Mitchell Schwarzer

Mitchell Schwarzer is an architectural historian who writes on the urban and suburban built environment with attention to issues of mobility, perceptual psychology, media, consumerism, and memory. He is Professor of Architectural History and Chair of the Department of Visual Studies at California College of the Arts. His wife Marjorie is a professor of museum studies.

Biography

Mitchell was born in 1957 to Sigmund and Genia Schwarzer, Polish Holocaust survivors, at the Norton Air Force Base hospital in San Bernardino, California, where his father was Chief of Pediatrics. His family then moved to an apartment in Queens, New York, and eventually a ranch house in Manhasset Hills on Long Island. He attended Denton Avenue Elementary School, Shelter Rock Junior High School, and graduated from Herricks High School in 1975. Subsequently, he received his BA from Washington University in 1979 (including a junior year abroad program in Florence, Italy), and his Masters in City Planning from Harvard University in 1981.

Upon graduation, Schwarzer worked for an environmental consulting firm in the San Francisco Bay Area and later the San Francisco Department of City Planning. In 1986, he began doctoral study in the History, Theory and Criticism of Architecture at the Massachusetts Institute of Technology, and received his Ph.D. in 1991. While researching his dissertation on Adolf Loos he lived for a year as a Fulbright scholar in Vienna, Austria.

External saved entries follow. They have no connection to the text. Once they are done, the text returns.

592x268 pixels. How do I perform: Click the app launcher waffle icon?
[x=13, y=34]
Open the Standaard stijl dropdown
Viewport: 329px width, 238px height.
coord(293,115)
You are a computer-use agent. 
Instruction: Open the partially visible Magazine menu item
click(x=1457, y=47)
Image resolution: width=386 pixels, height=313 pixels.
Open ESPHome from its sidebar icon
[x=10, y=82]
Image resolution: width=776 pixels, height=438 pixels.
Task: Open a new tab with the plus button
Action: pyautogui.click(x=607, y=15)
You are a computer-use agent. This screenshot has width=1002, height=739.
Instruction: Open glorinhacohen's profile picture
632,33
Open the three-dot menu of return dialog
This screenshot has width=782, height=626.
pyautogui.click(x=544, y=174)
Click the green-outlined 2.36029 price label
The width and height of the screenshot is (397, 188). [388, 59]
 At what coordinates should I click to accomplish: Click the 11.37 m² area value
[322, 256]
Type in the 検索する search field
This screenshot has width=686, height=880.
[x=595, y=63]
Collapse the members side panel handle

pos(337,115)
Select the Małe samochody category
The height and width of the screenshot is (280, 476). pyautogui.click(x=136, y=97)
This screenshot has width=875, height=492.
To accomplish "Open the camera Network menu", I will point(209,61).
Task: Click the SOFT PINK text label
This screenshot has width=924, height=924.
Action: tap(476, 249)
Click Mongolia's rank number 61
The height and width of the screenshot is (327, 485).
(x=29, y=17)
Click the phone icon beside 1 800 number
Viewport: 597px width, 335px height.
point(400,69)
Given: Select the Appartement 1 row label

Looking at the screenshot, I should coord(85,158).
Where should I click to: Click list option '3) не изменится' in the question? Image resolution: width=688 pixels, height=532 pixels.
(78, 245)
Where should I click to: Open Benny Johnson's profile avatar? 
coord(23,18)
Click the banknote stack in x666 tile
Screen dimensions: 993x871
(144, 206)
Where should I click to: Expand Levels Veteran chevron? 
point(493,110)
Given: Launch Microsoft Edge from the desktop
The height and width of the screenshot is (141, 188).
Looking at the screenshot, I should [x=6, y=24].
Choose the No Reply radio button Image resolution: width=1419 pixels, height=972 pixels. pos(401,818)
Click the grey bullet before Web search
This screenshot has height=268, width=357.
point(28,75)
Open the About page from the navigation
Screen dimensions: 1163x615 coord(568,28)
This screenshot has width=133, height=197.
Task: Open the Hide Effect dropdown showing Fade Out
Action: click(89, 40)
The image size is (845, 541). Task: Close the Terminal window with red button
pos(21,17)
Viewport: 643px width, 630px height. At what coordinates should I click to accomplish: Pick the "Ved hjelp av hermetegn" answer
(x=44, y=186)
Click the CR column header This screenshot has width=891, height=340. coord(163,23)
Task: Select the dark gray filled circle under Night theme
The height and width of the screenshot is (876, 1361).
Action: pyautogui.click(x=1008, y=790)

Schwarzer's first academic position was at the University of Illinois at Chicago, where he taught at the art history department from 1991-1995. He began full-time teaching at California College of the Arts in 1996, and co-founded the school's Masters Program in Visual Criticism (now called Visual and Critical Studies) with visual artist, art historian and critic, M. Celeste Connor, Ph.D.. He has taught lecture classes on the history of architecture and art as well as seminars on architectural, urban, and landscape theory, aesthetics, cultural criticism, the avant garde, visual perception, and film and literature of the city. He has lectured widely in the United States and given talks in Austria, China, the Czech Republic, Denmark, and Great Britain.